Hier lachte sie leise und streckte die Hand nach mir aus, um mir liebevoll über die Wange zu streicheln.

„Du warst der Meinung, dass Klamotten nicht den Charakter eines Menschen ausmachen dürfen und wir unser Konsumverhalten herunterschrauben sollten. Was ja wirklich lobenswert ist, aber . . . na ja, das heißt ja nicht, dass man immer nur schwarze Säcke anziehen muss."

Ich nickte heftig. Offensichtlich war ich der Inbegriff eines Langweilers gewesen.

„Das ist wirklich bescheuert", murmelte ich.

Es war merkwürdig, über sich selbst zu reden als handelte es sich um eine andere Person. Aber so war es nun mal. Ich war offensichtlich eine komplette Öko-Tante gewesen!

In diesem Moment klingelte das Telefon. Lucy sprang auf und lief in den Flur, um abzunehmen.

„De Villiers", meldete sie sich und bescherte mir damit beinahe eine Herzattacke.

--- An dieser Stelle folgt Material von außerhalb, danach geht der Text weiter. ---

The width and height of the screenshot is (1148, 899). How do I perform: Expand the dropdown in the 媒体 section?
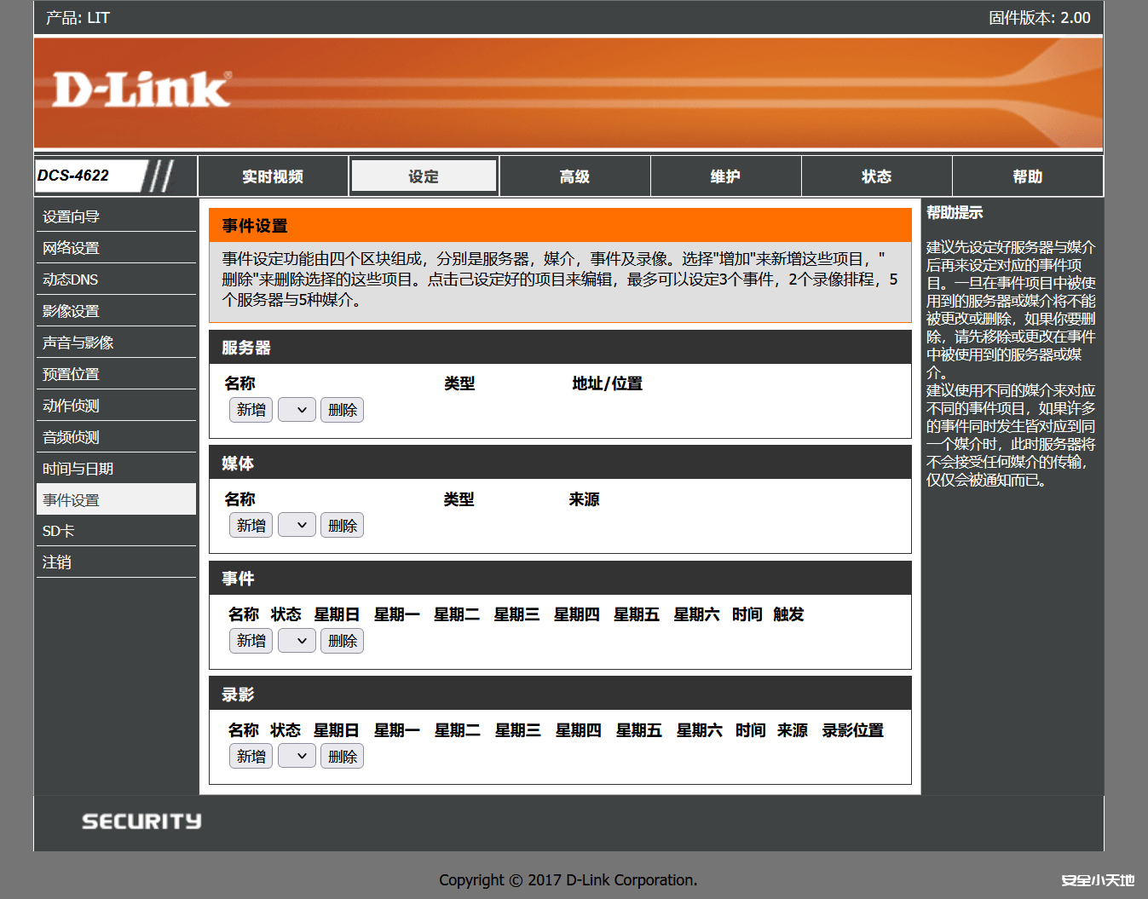tap(296, 525)
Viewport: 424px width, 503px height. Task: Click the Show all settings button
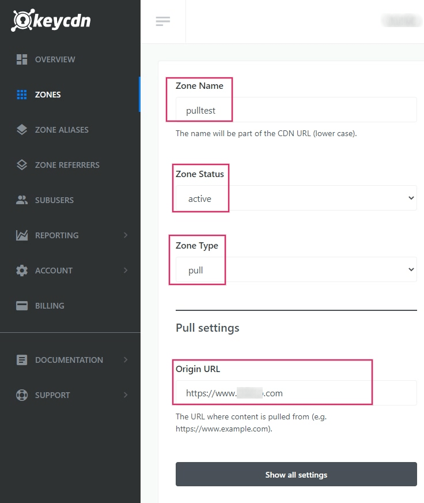(x=296, y=474)
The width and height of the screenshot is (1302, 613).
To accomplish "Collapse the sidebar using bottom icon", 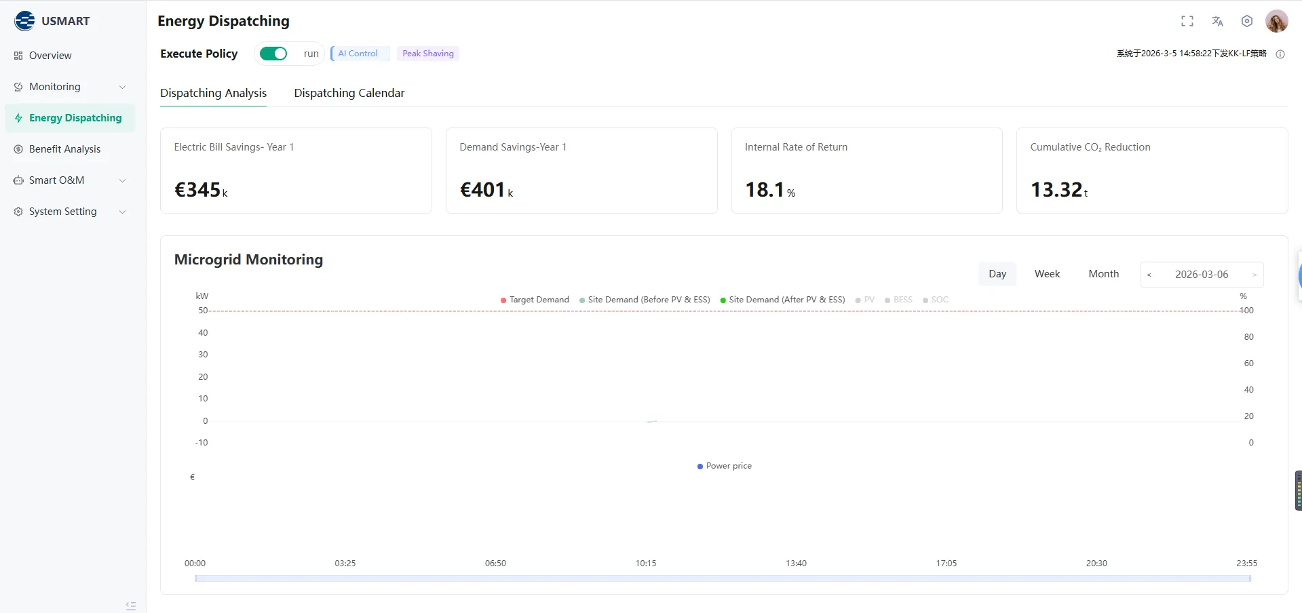I will pyautogui.click(x=131, y=606).
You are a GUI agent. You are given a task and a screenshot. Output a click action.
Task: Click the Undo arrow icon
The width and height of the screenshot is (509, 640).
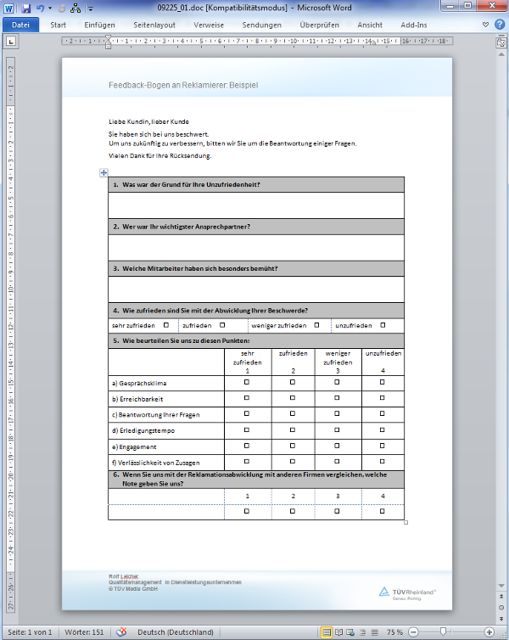pyautogui.click(x=40, y=8)
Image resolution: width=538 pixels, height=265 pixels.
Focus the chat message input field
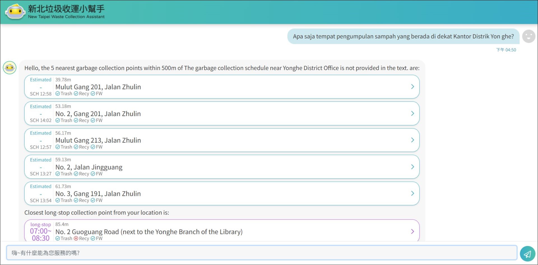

De Villiers?! Sie hatte Pauls Namen angenommen! Und das hieß, dass auch ich nun eine echte de Villiers war. Oh Gott. Mir war zum Heulen zumute. Ich war eine Shepherd, vielleicht noch eine Montrose, aber doch keine de Villiers! Das war schrecklich, vor allem weil es mir deutlich machte, dass ich eben doch über 26 Ecken mit Gideon verwandt war. Der Gedanke war einfach nur verstörend. Würden die Leute nicht reden, wenn sie uns zusammen sahen?

Doch dann fiel mir wieder ein, was Lucy mir über den Gideon aus ihrer Erinnerung erzählt hatte und ich verwarf diese Gedanken rasch wieder. Offensichtlich hatten wir uns nicht besonders nahe gestanden.

Erst, als Lucy mir den Hörer entgegenstreckte, kehrte ich wieder ins Jetzt zurück. Der Ausdruck auf ihrem Gesicht war vorsichtig, doch sie lächelte.